APPEAL from the Circuit Court of Cook County; the Hon. SAMUEL B. EPSTEIN, Judge, presiding.


Plaintiff brought this action to enjoin defendant from interfering with plaintiff's use of an easement which ran over defendant's property. The trial court found in favor of defendant and dismissed plaintiff's action for want of equity. Plaintiff appeals contending that the court erred on the two points raised at trial, namely, that it had not released or abandoned the easement and that the doctrine of equitable estoppel did not prevent plaintiff from asserting its claim.

Plaintiff is the lessee of property which was immediately south of property owned by defendant. In 1946, the former owner of defendant's property granted plaintiff an easement running east and west adjacent to the north boundary of plaintiff's property. The easement was approximately 167 feet in length by a width of approximately eleven feet at its east end and nine feet at its west end. The purpose of the easement was to provide plaintiff with an "alleyway for maintenance, repair or alteration of any building on the premises adjoining said alleyway owned by Grantee as well as for ingress and egress to and from the vacant portion of said lot five (5) to the West of Grantee's building located in the Southeast corner of said lot five (5)." A plat of survey which depicts the relationship of plaintiff's property to defendant's was admitted into evidence and is approximated below.

The easement in question could be roughly defined by drawing a line which would connect A to B to C to D to E to A. It is obvious that automobiles could be driven through the easement alleyway and between a 17 foot opening between the northwest corner of the building on plaintiff's property and the southeast corner of the building on the west of defendant's property. In 1956 plaintiff constructed an addition to the west end of its building which completely blocked vehicular traffic through the space designated C-D, although it did leave enough room for pedestrian passage, to that part of plaintiff's land which remained vacant.

On June 18, 1957, plaintiff and the former owner of defendant's property, together with the owner of a parcel of land immediately north of defendant's property, executed a "Release of Easement." This document stated that by virtue of the provisions of various specified deeds, documents and agreements (none of which created the easement involved in this case) "certain easements were created (or reserved or modified) over, upon and across a portion of [the parcels of land not belonging to plaintiff] for the construction thereon and use thereof of a railroad switch track, and for the construction thereon and use thereof of an additional future tract, among other things, for the use and benefit of [plaintiff's property] and the owners or occupants thereof from time to time." The release went on to state:

"WHEREAS, [the owners of the other parcels] desire to have the easements aforementioned and all rights, privileges and interests which [plaintiff] may have or may be entitled in and to said [other parcels] released and forever extinguished, and [plaintiff] is willing so to do; NOW, THEREFORE, in consideration of the payment by the [owners of the other parcels] to [plaintiffs] of the sum of One Dollar ($1.00), the receipt of which is hereby acknowledged, the [plaintiff] as the owner of said `Parcel 1', for itself, its grantees, lessees, successors and assigns, hereby releases and abandons to the [owners of the other parcels] the easements and all rights with respect thereto created, reserved, confirmed or modified or arising from or by reason of the above numbered documents, with the intent that said easements and all rights with respect thereto shall henceforth cease and terminate and be forever extinguished, and the [plaintiff] does hereby convey and quitclaim unto each of the [owners of the other parcels] all the right, title and interest of [plaintiff] in and to the real estate owned by each of [the owners of the other parcels] whether arising from or by reason of the provisions of the above numbered documents or arising from or by reason of the provisions of any other deeds, grants, agreements or easements whatsoever." (Emphasis added.)

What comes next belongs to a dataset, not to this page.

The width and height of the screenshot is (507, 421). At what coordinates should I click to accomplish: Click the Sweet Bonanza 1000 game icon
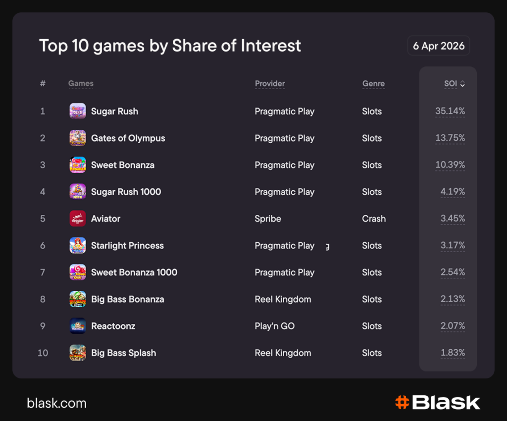pyautogui.click(x=78, y=272)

On July 9, 1957, defendant became the owner of the property immediately north of and contiguous to plaintiff's property. Defendant then razed the two buildings upon its property and converted the area to use as an employee parking lot. Shortly afterward a doorway which opened directly onto the easement from the north side of plaintiff's building was bricked over and a new doorway was constructed on the east side of plaintiff's building, all of which was done at defendant's expense. Also, defendant extended a fuel oil filler pipe along the north wall of plaintiff's building to the street to enable the building to be serviced from the street.

After the buildings on defendant's property were razed it was possible to drive an automobile over defendant's property and onto the vacant land at the west end of plaintiff's property. This however could only be done by driving over a portion of defendant's land which was never subject to the easement. Plaintiff's employees were permitted to park in defendant's parking lot, but to do so they had to execute "release" forms and they were issued keys to unlock a gate at the entrance. One of the "stipulations" on the "release" forms provided that the use of the parking area was temporary and could be terminated at any time.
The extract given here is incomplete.